Keberhasilan lokal di negara bagian yang dipimpin Demokrat kemungkinan besar akan ditutupi oleh kegagalan kebijakan imunisasi di negara bagian yang dipimpin Republik. Dalam iklim politik saat ini, Demokrat memiliki isu menghapus pengecualian nonmedis. Sebaliknya, Republik telah muncul sebagai juara mempertahankan dan memperluasnya, atau bahkan menghapus mandat sama sekali. Republik akan melemahkan mandat yang ada di negara bagian yang mereka kendalikan, dan ini akan menyebabkan tingkat imunisasi yang lebih rendah di tempat-tempat itu, dan mungkin melampauinya, karena kebijakan vaksinasi semakin melekat dalam perang budaya Amerika.

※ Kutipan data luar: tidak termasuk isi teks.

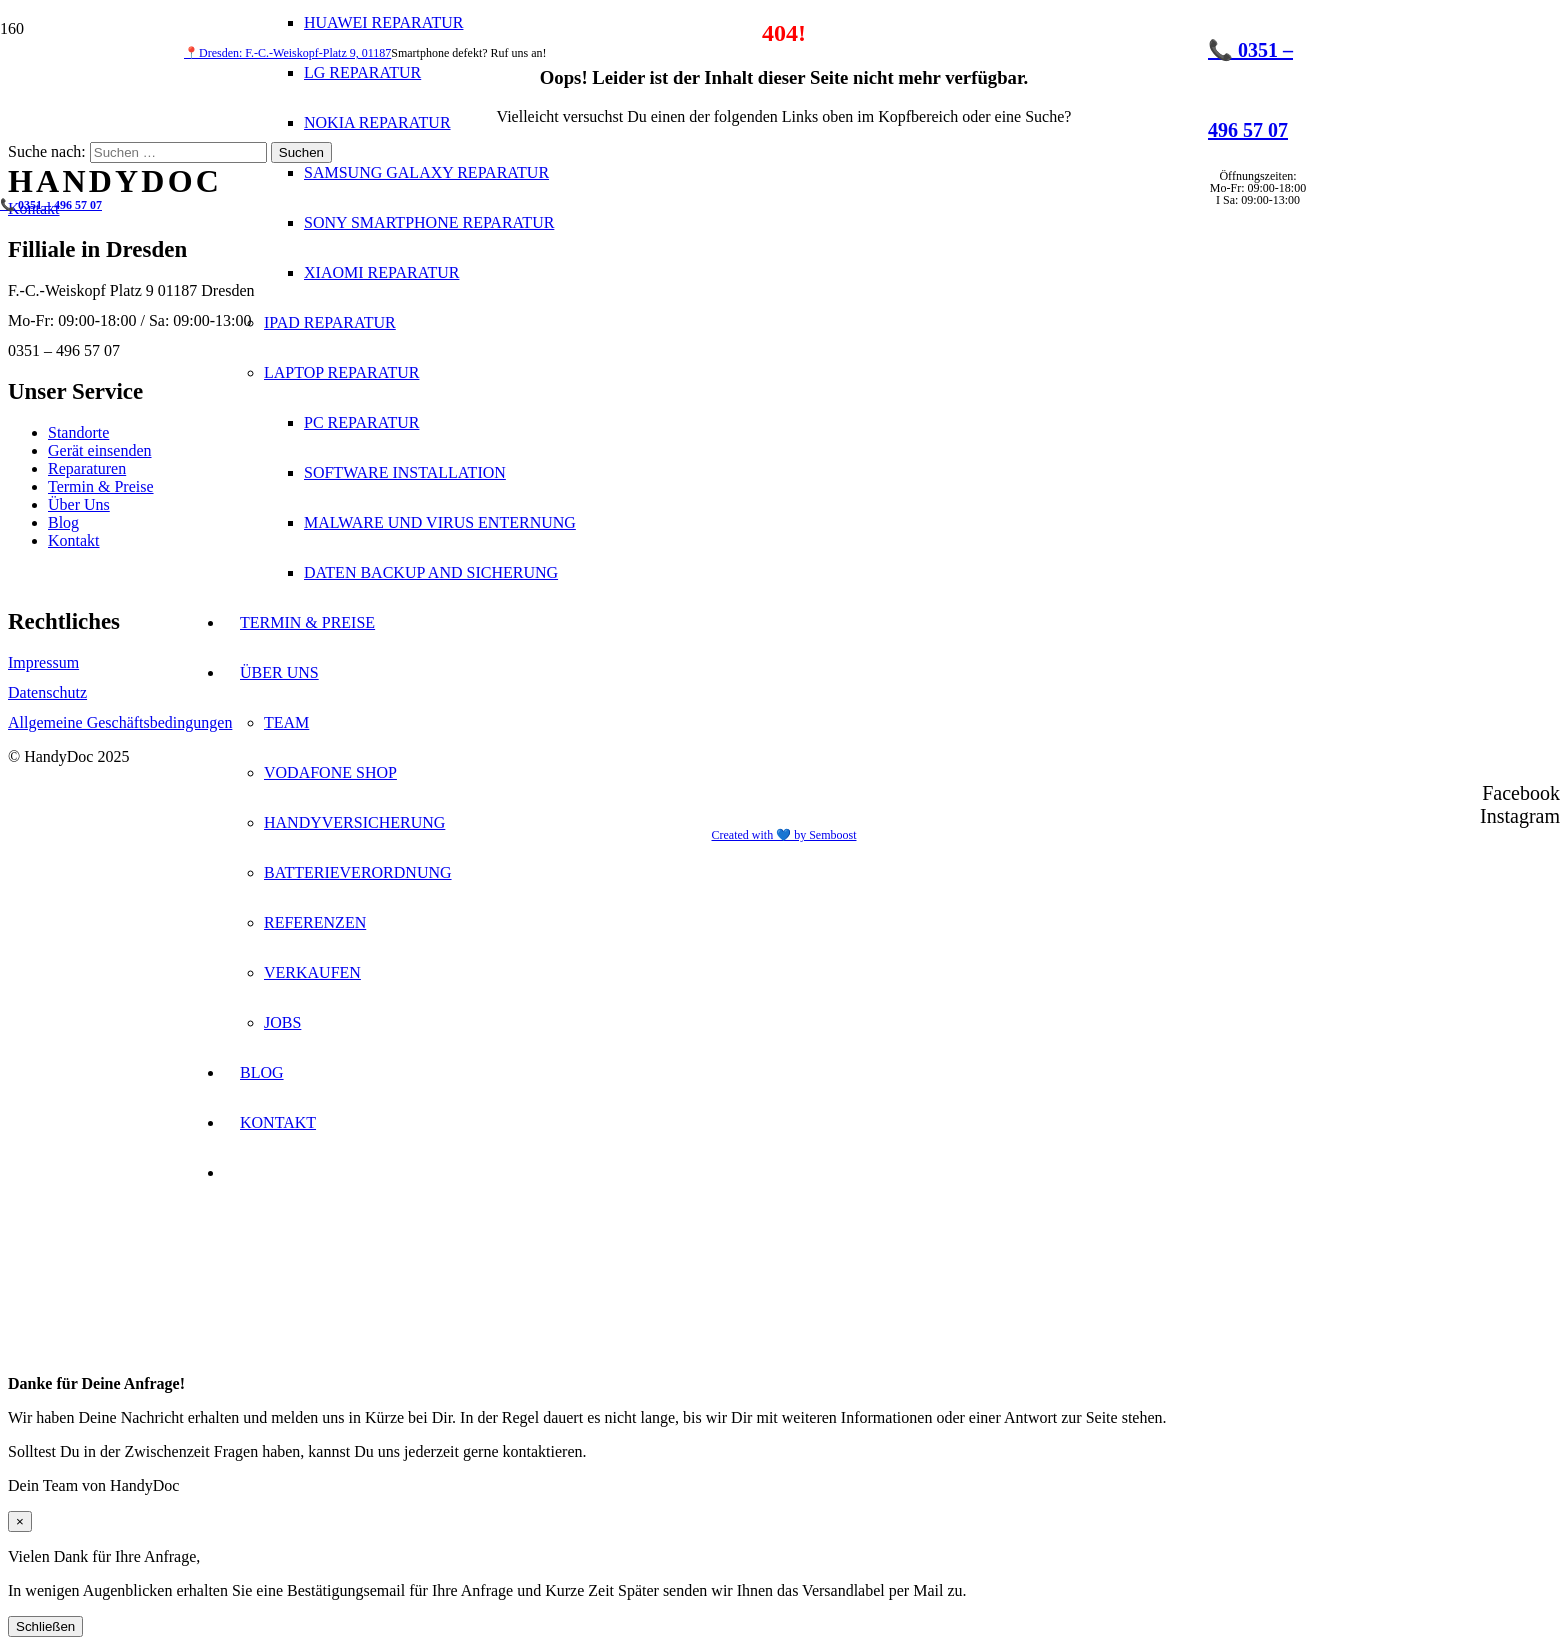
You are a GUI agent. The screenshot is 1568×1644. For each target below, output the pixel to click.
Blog (63, 522)
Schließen (45, 1626)
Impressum (43, 662)
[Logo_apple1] (696, 589)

Implikasinya signifikan. Masa depan dekat kemungkinan besar menjanjikan sengketa yang meningkat tentang kebijakan imunisasi, tingkat vaksinasi yang lebih rendah, dan kebangkitan penyakit yang dulu ditaklukkan oleh vaksin. Respons kita harus beradaptasi dengan penolakan vaksin yang luas daripada memupuk harapan naif untuk mengatasinya. Jika kita tidak dapat mencegah wabah, kita harus belajar hidup dengannya.
Institusi kesehatan masyarakat memiliki peran penting dalam pergeseran menuju adaptasi ini. Mereka harus meningkatkan kapasitas mereka, memperluas teknik surveilans COVID-19 seperti pengambilan sampel limbah ke penyakit lain. Metode ini membantu Departemen Kesehatan Negara Bagian New York mendeteksi virus polio dalam sampel air limbah pada tahun 2022. Ada juga kebutuhan mendesak untuk melatih profesional medis dalam mendiagnosis dan mengobati penyakit yang dapat dicegah dengan vaksin yang dulu dianggap terkendali atau dihapuskan. Dan pemerintah harus bersiap untuk dengan cepat mengerahkan klinik mobile dan tim tanggap darurat ke daerah yang terkena wabah.
Perencanaan tingkat komunitas sangat penting untuk beradaptasi dengan wabah yang lebih sering di sekolah dan institusi lainnya. Strategi harus mencakup kemampuan untuk beralih antara pembelajaran tatap muka dan daring dan penyediaan layanan penitipan anak bagi anak-anak pekerja esensial, terutama untuk melindungi kapasitas lembaga perawatan kesehatan.
Institusi swasta, dari bisnis hingga organisasi budaya, harus merencanakan langkah-langkah pengendalian penyakit mereka sendiri. Ini dapat mencakup mandat vaksin swasta, meskipun legislatur negara bagian dapat melarang kebijakan semacam itu, seperti yang mereka lakukan untuk COVID-19. Namun, bisnis akan dapat menjaga jalannya lini perakitan dan meja layanan staf hanya jika mereka dapat mengurangi dampak penyakit pada tenaga kerja mereka.
Mengingat prospek dukungan negara bagian dan kelembagaan yang tidak merata untuk vaksinasi, individu dan keluarga juga harus bersiap diri untuk wabah penyakit yang lebih sering. Beberapa orang tua baru bahkan mencegah kerabat yang tidak divaksinasi mengunjungi bayi mereka. Keluarga akan perlu mempertimbangkan memperluas bentuk tata kelola imunisasi pribadi ini ketika negara bagian tidak lagi dapat melindungi mereka.
Kami tidak berbicara tentang “menyerah”. Pemerintah harus terus mempromosikan penerimaan vaksin dan menegakkan mandat vaksin. Jenis penjangkauan yang tepat dapat mempengaruhi beberapa orang yang bimbang tentang vaksinasi. Namun, upaya ini sendiri kemungkinan tidak cukup untuk mencegah wabah di masa depan. Beradaptasi dengan zaman yang kita jalani.